So just to clafiry the next steps:
- Get a configuration that logs
- Examine the logs and take a look at what's getting sent
- Patch your app to send confirming URIs
- Recommend that your enteprise customers license the ActiveX Flash Player from HARMAN if they need the ActiveX Flash Player for more than the next couple months.
I'm super curious about the URIs that are getting sent. There's no possibility of pushing out an update at this point that would change the behavior, but at that point, we can have an informed look at what's happening. If there's an edge case that we didn't think of, I can at least debug it and see if there are any useful recommendations.

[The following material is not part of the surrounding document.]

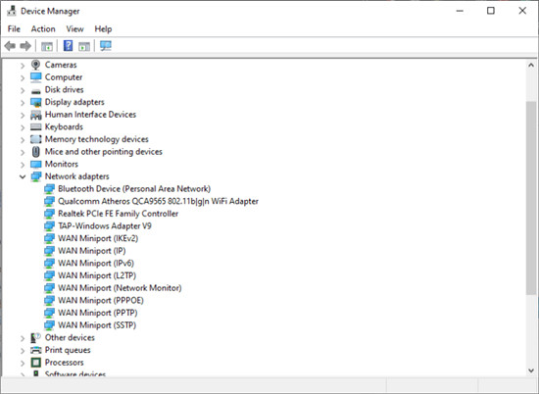539x394 pixels.
Task: Expand the Other devices category
Action: (23, 338)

In terms of addressing this, you probably just want to update your application to normalize those paths to RFC 3986 compliant URIs.
This is what Caspar (the software from the case study above) did. You might be able to just crib the normalization code from their Github repo. This is optimal (at least IMO), because your customers on Win8+ probably aren't on a version of Flash Player that supports EnableInsecureAllowListLocalPathMatching, and their only option to get it is to license a maintained Flash Player from HARMAN moving forward. It's much more cost-effective to just patch the application to pass in a valid URI in the first place.
At that point, you should be able to look at the logs and write matching AllowListUrlPattern directives that work.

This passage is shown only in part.